What is this?

It's part public website, part private journal. Part almanac, part blog. Part experiment in web design/construction, part showcase of my work. I live on West 32 Street, and it's my view from here.


Can't get much more public than being on the World Wide Web, and the idea of potentially reaching people all over the world has a lot of appeal. At the same time, this is a way of keeping an informal record of what I do, places I go, things I see, hear, and read. I did this for years using hardbound sketchbooks, but now I want to make it digital. I want sounds and pictures and videos, not only words.


I've always been fascinated by how weather and temperature and light and dark are so much part of our world. That's why this journal is color-coded to reflect the temperatures where I live, Cleveland, Ohio.

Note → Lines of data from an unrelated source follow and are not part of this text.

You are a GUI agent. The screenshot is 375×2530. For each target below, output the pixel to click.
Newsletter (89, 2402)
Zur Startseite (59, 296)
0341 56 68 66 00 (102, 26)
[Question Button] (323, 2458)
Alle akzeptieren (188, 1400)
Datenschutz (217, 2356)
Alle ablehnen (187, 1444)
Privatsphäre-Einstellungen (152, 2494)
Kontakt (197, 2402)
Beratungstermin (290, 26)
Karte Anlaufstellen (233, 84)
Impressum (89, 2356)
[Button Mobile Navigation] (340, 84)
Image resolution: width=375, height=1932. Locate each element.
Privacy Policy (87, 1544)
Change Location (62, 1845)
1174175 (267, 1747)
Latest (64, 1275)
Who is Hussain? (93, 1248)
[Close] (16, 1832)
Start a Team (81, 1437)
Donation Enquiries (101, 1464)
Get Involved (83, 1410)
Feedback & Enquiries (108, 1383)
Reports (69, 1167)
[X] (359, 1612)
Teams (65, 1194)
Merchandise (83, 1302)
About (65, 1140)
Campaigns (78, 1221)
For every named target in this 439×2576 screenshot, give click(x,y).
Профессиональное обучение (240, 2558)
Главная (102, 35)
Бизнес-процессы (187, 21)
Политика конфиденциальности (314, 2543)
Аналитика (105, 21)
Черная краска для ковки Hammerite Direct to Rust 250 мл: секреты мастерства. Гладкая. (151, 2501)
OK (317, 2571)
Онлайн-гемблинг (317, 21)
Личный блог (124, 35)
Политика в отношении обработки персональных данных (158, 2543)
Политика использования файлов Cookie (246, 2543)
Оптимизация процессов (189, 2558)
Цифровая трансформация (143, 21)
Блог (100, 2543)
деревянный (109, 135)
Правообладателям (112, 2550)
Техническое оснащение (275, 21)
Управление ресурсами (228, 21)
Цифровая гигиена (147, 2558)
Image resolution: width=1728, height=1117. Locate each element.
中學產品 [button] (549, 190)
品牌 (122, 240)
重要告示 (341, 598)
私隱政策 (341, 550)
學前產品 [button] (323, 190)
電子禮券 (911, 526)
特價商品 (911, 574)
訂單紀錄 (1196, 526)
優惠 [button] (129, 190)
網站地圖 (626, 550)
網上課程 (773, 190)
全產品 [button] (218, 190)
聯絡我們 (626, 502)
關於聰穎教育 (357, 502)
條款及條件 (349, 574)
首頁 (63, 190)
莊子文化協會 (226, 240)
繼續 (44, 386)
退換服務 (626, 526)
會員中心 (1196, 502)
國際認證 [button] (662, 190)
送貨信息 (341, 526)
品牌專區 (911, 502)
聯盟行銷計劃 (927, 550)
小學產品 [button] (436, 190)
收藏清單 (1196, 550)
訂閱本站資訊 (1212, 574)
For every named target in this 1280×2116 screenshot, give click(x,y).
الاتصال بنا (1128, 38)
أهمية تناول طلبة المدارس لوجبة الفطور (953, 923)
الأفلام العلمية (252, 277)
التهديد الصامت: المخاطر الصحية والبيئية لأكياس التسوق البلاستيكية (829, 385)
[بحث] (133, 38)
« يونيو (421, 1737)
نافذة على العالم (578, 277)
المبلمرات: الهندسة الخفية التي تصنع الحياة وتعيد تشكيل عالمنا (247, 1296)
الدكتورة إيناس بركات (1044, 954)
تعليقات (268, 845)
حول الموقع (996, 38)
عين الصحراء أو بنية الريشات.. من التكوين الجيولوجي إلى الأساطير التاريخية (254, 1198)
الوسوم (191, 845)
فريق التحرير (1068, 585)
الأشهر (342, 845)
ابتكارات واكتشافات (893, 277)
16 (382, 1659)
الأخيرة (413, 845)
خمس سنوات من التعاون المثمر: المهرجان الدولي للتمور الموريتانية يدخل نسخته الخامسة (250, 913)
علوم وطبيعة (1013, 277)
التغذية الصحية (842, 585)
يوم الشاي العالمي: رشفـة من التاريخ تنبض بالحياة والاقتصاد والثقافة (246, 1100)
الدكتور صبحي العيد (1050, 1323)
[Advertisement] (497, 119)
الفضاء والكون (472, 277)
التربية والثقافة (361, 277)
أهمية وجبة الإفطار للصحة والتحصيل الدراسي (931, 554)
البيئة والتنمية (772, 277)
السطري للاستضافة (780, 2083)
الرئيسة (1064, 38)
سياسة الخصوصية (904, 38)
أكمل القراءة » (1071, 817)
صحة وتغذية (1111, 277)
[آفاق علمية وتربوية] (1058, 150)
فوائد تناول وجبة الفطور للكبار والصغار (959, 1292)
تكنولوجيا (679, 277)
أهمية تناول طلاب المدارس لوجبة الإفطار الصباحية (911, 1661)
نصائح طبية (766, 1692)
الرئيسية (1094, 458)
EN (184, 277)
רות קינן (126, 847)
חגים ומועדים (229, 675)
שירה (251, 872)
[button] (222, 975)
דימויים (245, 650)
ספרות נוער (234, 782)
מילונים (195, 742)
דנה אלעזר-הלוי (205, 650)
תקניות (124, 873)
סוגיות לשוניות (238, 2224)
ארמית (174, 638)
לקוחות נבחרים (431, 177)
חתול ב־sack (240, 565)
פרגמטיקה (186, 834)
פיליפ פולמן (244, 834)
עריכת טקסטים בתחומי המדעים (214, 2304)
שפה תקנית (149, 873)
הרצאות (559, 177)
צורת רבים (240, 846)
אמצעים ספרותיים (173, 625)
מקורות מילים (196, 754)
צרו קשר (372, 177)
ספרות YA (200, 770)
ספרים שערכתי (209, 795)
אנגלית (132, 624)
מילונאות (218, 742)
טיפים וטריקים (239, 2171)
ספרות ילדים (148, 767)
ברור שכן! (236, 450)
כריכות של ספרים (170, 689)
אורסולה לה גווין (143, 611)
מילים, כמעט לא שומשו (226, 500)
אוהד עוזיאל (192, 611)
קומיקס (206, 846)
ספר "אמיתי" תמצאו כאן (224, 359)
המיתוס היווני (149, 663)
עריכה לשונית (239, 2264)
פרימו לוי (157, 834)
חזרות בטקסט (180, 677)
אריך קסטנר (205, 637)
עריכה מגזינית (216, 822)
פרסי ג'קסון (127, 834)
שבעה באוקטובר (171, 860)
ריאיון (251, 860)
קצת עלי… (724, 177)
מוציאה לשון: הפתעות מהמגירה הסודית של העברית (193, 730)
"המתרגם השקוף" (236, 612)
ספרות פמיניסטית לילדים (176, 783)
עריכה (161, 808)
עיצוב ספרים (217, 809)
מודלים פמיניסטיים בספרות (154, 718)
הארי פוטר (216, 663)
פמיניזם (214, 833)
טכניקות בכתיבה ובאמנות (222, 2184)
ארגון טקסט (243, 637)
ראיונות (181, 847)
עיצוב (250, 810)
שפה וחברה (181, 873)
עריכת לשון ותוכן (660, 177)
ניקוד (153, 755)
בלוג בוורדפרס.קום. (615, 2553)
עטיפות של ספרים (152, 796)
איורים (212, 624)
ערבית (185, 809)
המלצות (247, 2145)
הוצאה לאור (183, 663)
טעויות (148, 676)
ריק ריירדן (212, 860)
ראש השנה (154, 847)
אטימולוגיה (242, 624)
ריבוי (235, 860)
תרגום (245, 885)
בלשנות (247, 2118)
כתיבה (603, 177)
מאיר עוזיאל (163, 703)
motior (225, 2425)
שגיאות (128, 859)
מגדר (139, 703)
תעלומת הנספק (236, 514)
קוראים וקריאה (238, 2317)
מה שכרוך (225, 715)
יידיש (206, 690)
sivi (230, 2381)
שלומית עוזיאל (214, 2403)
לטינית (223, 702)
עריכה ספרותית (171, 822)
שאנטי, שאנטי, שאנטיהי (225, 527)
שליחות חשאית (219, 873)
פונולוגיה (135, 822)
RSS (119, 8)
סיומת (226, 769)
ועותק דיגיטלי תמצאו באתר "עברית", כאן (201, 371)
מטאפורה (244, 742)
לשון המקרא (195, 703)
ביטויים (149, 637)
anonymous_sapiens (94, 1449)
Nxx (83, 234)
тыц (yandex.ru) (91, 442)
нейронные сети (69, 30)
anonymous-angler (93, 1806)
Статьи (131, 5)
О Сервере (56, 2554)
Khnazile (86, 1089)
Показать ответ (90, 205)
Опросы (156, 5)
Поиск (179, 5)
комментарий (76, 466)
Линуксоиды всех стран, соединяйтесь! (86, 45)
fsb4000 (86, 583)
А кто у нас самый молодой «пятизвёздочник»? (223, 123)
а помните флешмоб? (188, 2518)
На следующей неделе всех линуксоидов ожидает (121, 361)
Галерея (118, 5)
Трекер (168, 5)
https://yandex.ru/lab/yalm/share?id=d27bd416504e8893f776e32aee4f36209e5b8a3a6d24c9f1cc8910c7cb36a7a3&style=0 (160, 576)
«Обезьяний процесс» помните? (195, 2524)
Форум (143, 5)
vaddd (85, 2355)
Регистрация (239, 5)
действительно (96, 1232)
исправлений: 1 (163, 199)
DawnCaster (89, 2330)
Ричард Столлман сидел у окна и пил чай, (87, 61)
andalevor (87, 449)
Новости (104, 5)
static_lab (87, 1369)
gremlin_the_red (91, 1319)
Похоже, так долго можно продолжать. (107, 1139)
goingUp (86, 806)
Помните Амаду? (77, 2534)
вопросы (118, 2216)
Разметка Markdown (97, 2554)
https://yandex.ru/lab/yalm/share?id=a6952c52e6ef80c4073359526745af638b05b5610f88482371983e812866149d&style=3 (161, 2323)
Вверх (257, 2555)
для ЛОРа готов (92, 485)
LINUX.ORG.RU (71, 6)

The background color for each month shows the historical average temperature for the month.

The background color of each day's block on the homepage shows the actual mean temperature for that day this year.


The height of the image for each day shows the time between sunrise and sunset. You'll notice that the images gradually get taller from December-June, and smaller from June-December. One minute = 3 pixels, not a whole lot bigger than the period at the end of this sentence.

Grad school calendar project


You can see that parts of this idea, including the temperature colors and showing the changing length of daylight hours, date back to one of my first grad school projects.

The assignment was to design a new kind of calendar. I decided to base mine on the change going on in the world around, so it shows not only temperatures and daylight, but phases of the moon.

Calendar detail of info bandsThree horizontal bands indicate historical events, natural events like meteor showers, and national holidays. The start of each week is marked by a red line and date.

My grad school career at Kent State was marked by a fair amount of frustration as I (at 45, with 20 yrs. experience) struggled to keep pace with my 25-35 yr. old classmates. This project was one of the few where I felt I'd really "nailed" it. It didn't happen often.



As someone who teaches Web Design and Interactive Media (at Cuyahoga Community College) I need to keep learning new things. The first month of this journal (Jan. 2007) was created using tables for layout, a technique that's fallen out of favor in the web world. From February 2007 on I've been developing the site using CSS (Cascading Style Sheets). As soon as possible I plan to convert to a database-driven approach to content, so most of the formatting is handled automatically by the computer. This will include, I hope, a technique that automatically checks government weather statistics and inserts the proper temperature color each day.